After he has well and patiently performed these preliminary tasks, the young man is then required to take up the practice of law, at which profession he may while his time away until he reaches the twenty-eighth milestone. Upon that happy and long-delayed day, the executors will take an inventory, and if the stewardship of Robert St. George has been good, he will receive talents an hundred fold.
Scattered about through the will are minor restrictions, having to do with the boy’s religion and habits. The lad must be reared a Protestant Episcopalian. He will have no difficulty whatever in picking his faith, his father having attended to this detail before he departed this life.
In no event is the boy to be permitted to become a Catholic, and the executors are further charged with the duty of seeing that the late Lawyer Dryenforth’s remains are not interred in a Catholic cemetery nor in Arlington.
A graduating scale of allowances for the boy’s maintenance also has been carefully worked out in the will. Until he is twelve years of age Robert St. George must not overdraw an account of $50 monthly. After that age, $1000 yearly is set aside for his support and education. Later, the amount is to be increased to $1500 per year, which will help some in event Robert St. George is not immediately retained by some of the big corporations as soon as he hangs out his shingle as a lawyer.
Dame Maud De Say
Dame Maud, daughter of Guy, Earl of Warwick, widow of Geoffrey, Lord Say, Admiral of the King’s Fleet, died Tuesday next after the Feast of the Apostles Simon and Jude, 1369. Her will recites:
“My body to be buried in the Church of the Friars Preachers of London, near Edmond, my loving husband; to the Friars there X pounds, and I desire that no feast be made on my funeral day, but that immediately after my decease my corpse shall be carried to burial, covered only with a linen cloth, having a red cross thereon, with two tapers, one at the head and another at the feet.”

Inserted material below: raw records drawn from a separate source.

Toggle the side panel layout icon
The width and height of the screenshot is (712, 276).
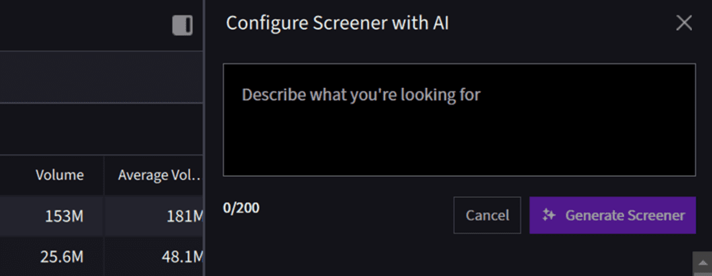(x=183, y=25)
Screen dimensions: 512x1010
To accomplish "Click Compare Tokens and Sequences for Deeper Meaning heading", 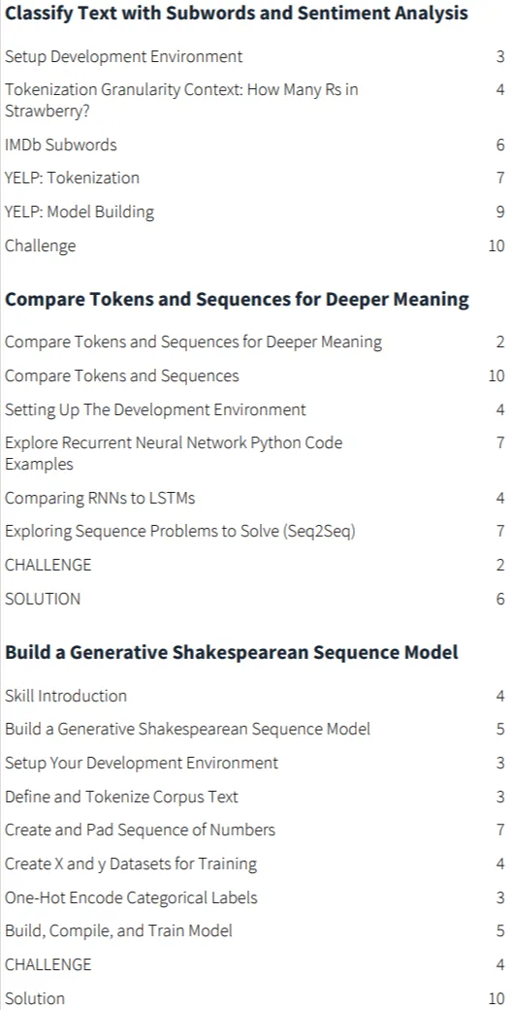I will (237, 300).
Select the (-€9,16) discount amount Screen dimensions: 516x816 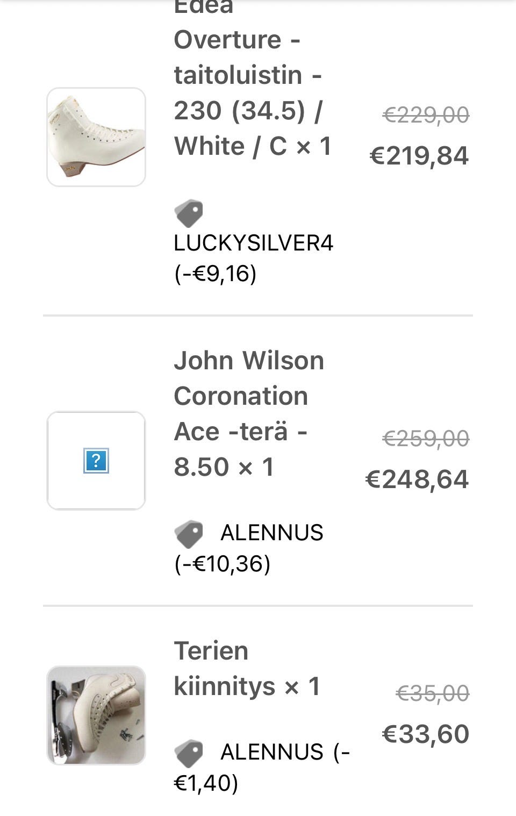tap(216, 274)
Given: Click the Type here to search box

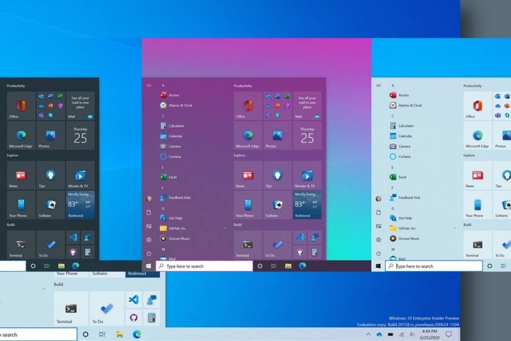Looking at the screenshot, I should (204, 265).
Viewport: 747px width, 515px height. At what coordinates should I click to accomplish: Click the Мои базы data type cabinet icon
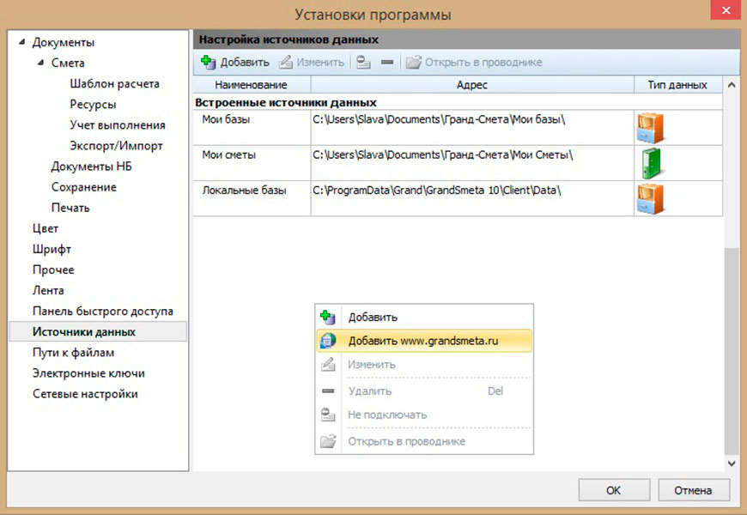pyautogui.click(x=650, y=127)
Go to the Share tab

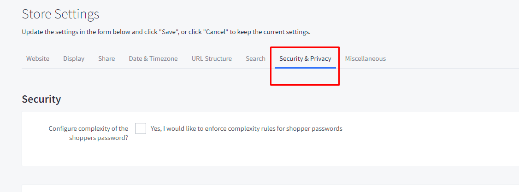pos(106,58)
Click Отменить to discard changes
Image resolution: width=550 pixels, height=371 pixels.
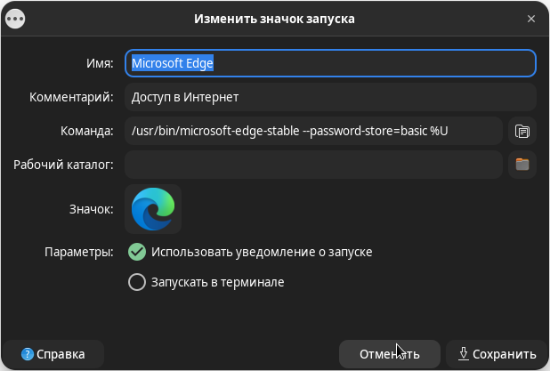[x=389, y=354]
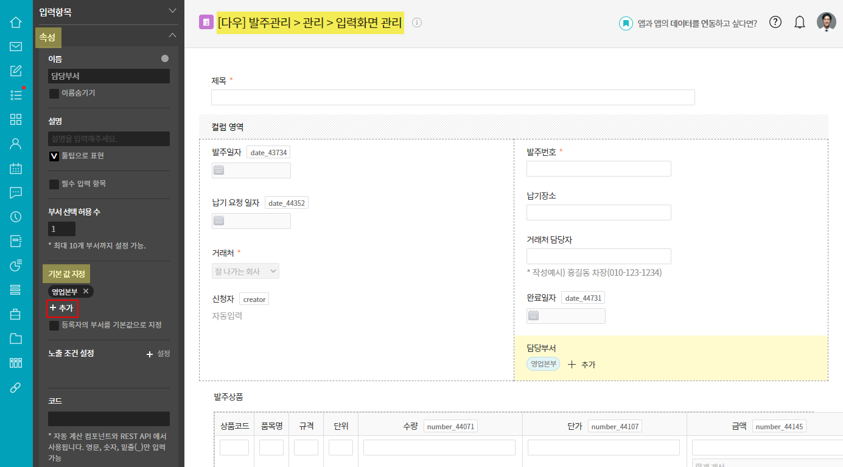
Task: Open the chat bubble icon in sidebar
Action: [16, 193]
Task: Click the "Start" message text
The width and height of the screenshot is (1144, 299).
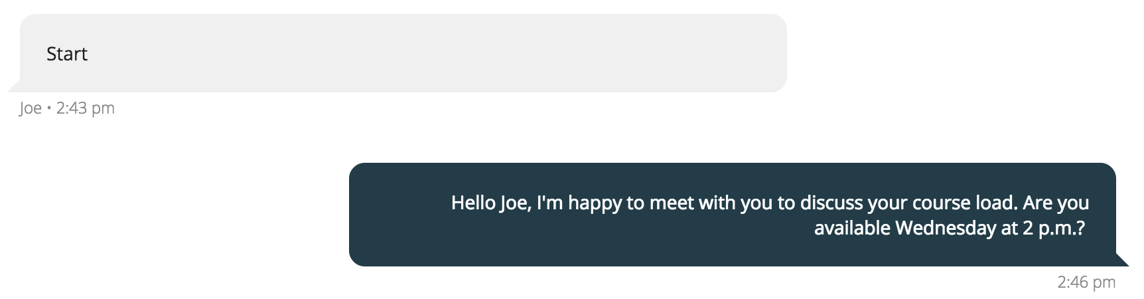Action: (x=67, y=54)
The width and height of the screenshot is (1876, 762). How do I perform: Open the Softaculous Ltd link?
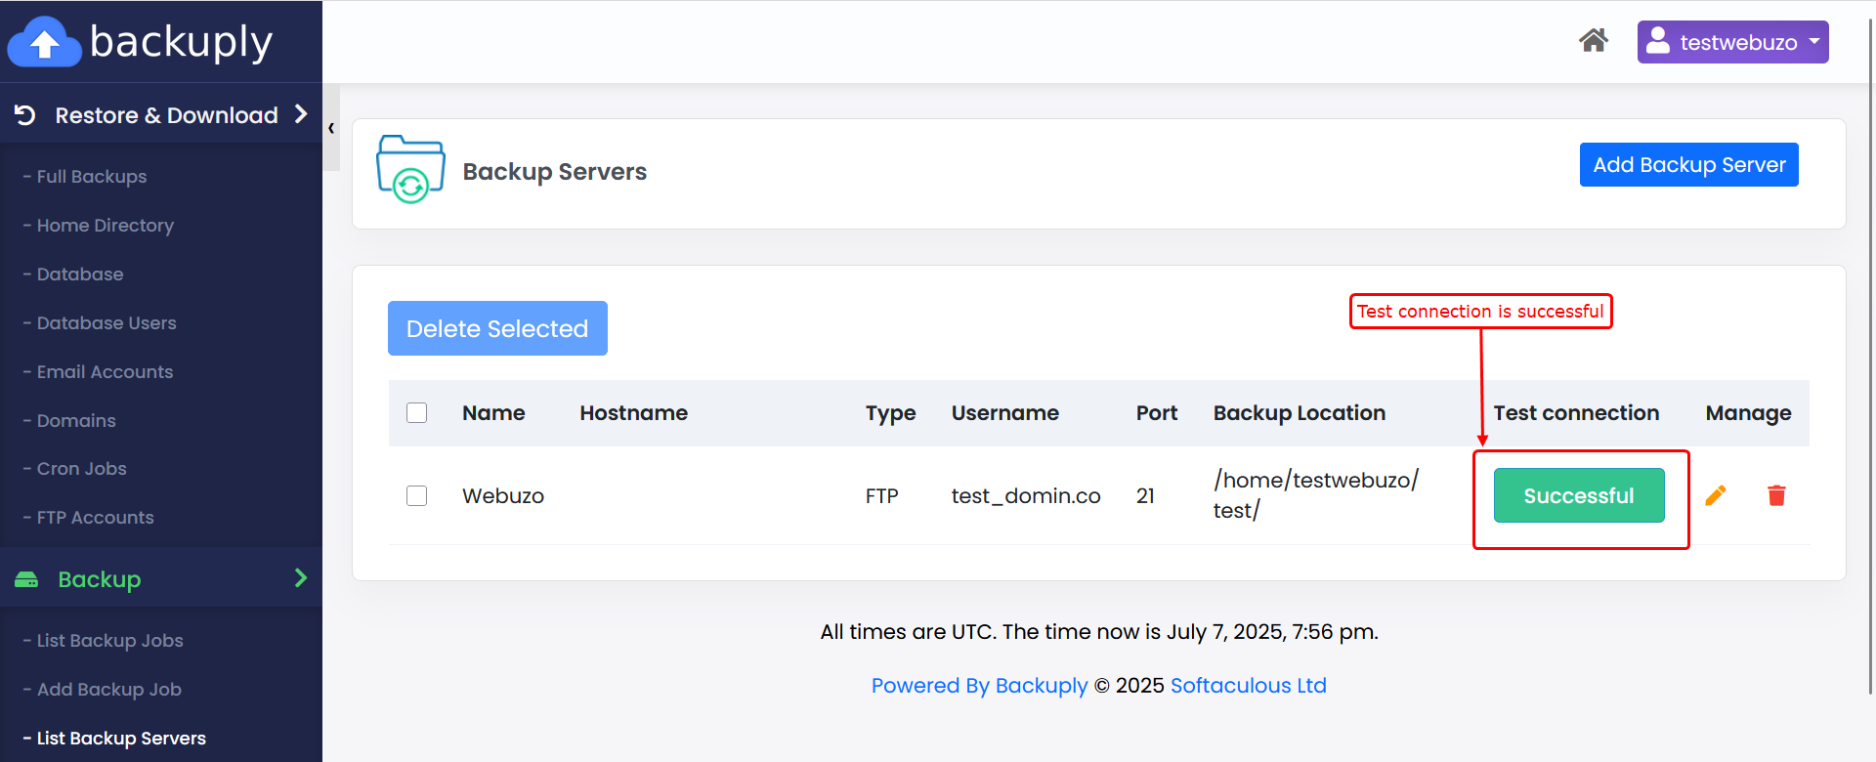click(1248, 686)
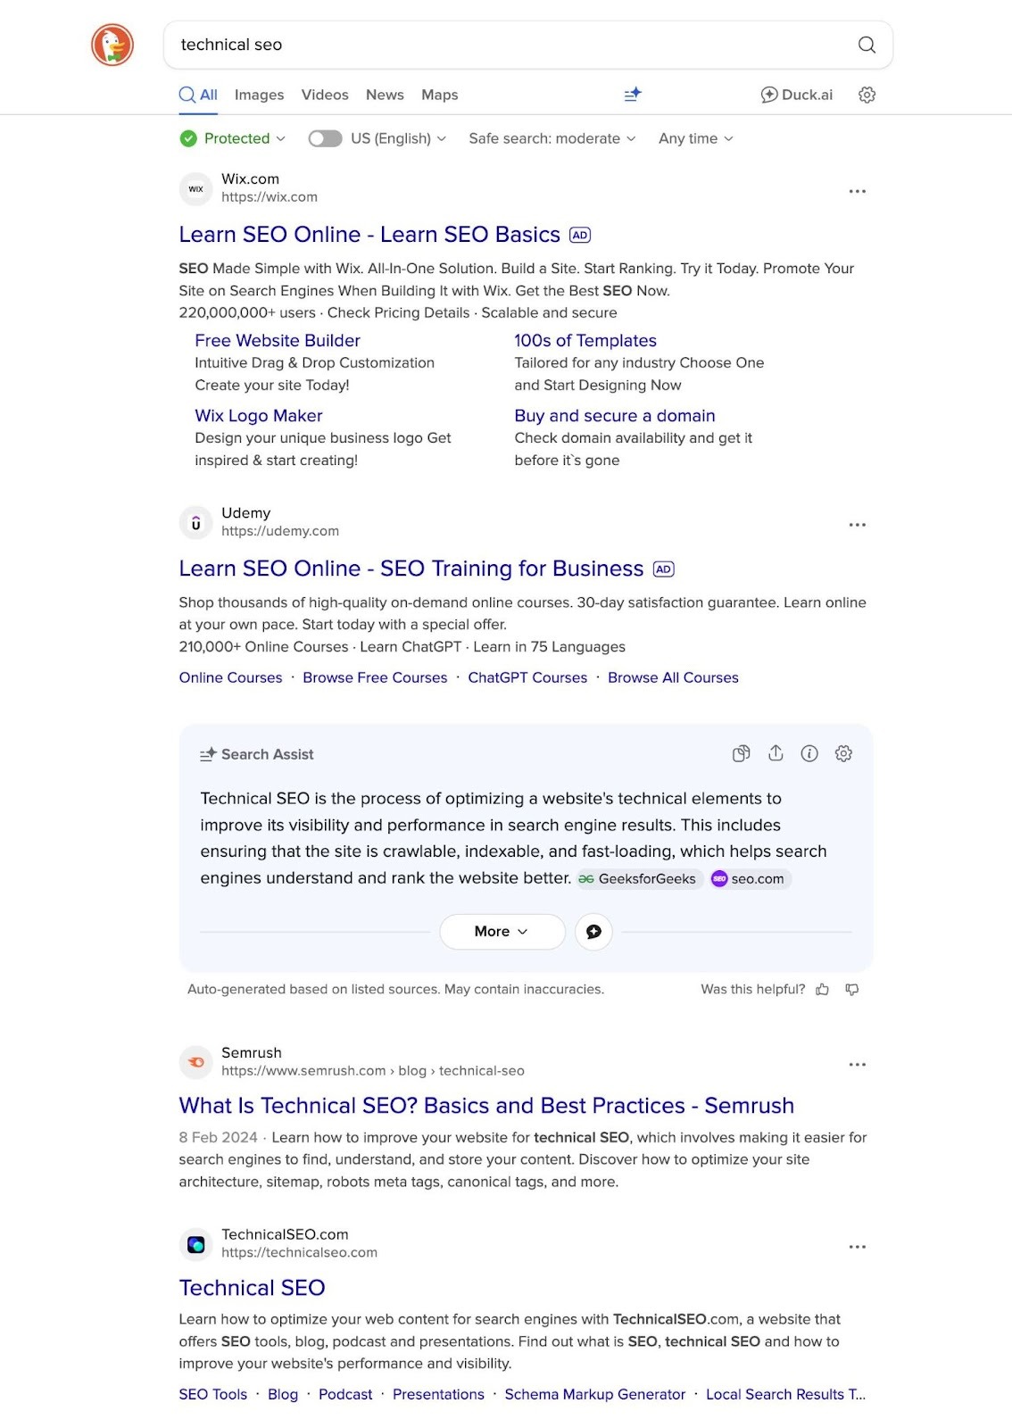Viewport: 1012px width, 1428px height.
Task: Open chat bubble icon beside More button
Action: [x=593, y=932]
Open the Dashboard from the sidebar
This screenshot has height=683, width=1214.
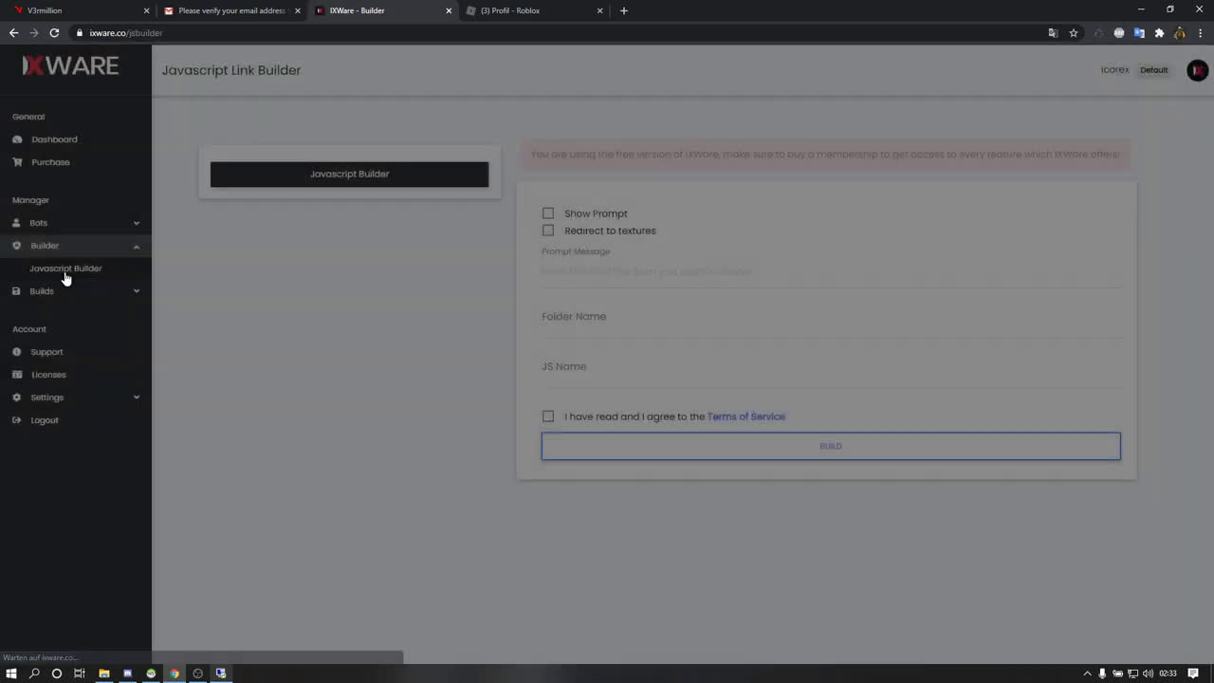point(54,138)
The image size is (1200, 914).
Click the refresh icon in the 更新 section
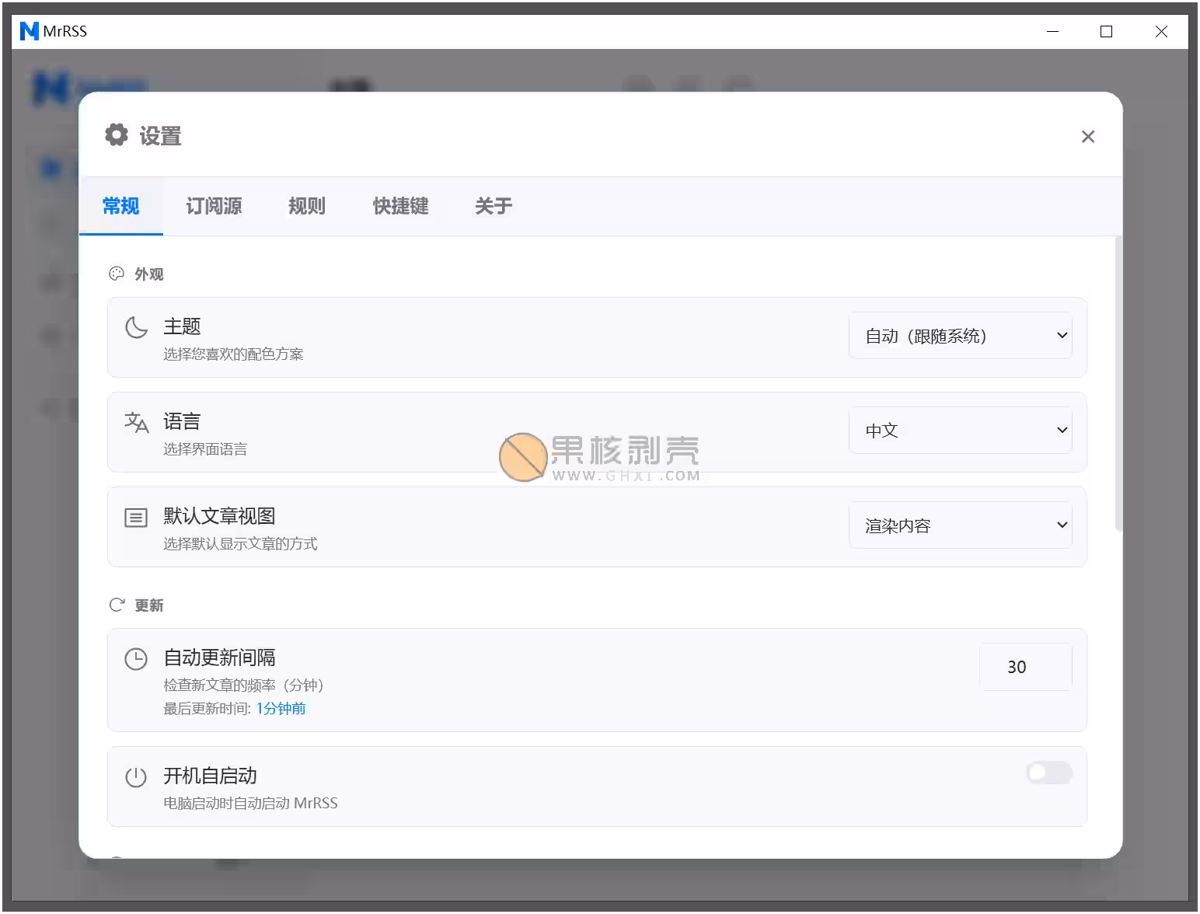pyautogui.click(x=117, y=604)
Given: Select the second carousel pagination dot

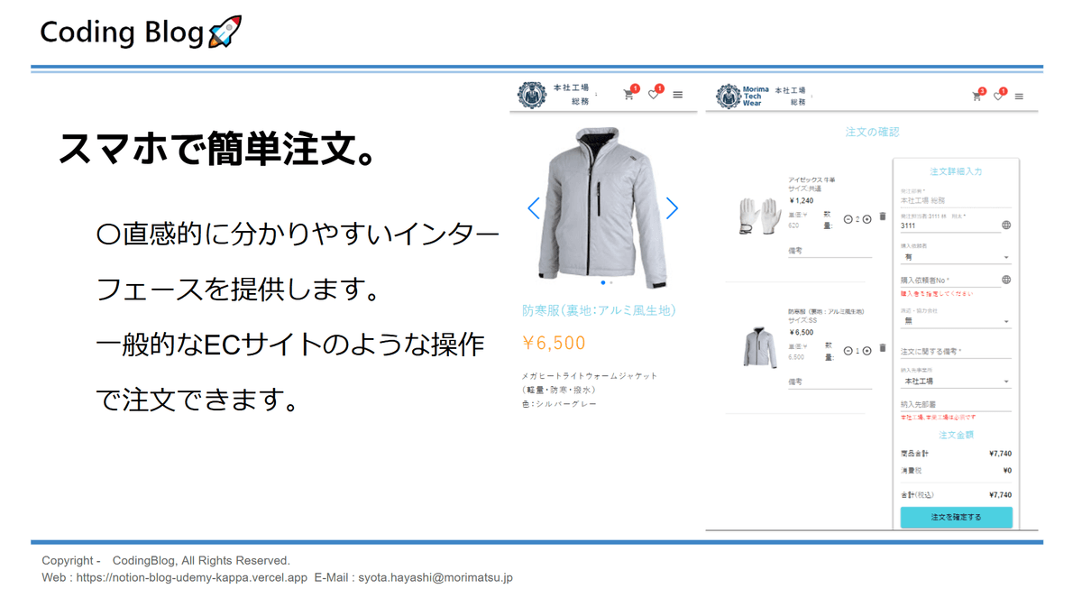Looking at the screenshot, I should tap(610, 283).
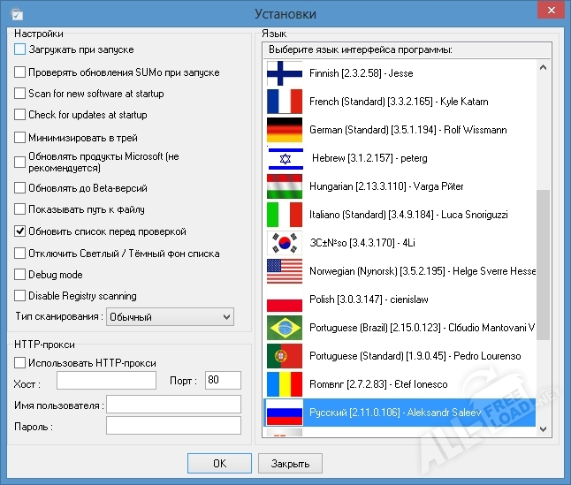Select the Italian flag icon
Viewport: 571px width, 485px height.
[284, 215]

A Mother’s Pathetic Affection
A lady, who was a singularly affectionate mother, lost two of her children, one aged three, the other five; their remains were carried with the usual ceremonies to the family vault, but she found it impossible to part with them, and having obtained the permission of the clergyman to have them exhumed, she had the two little coffins carried back to the house, and glass lids made to them. They were kept in a room set apart for the purpose, and remained there until her death—a period of a quarter of a century. On that event they were again buried by one of her sons, a clergyman, who, having been born long after their death, used to remark: “There was not probably another clergyman who could say he had buried two people who died before he was born.”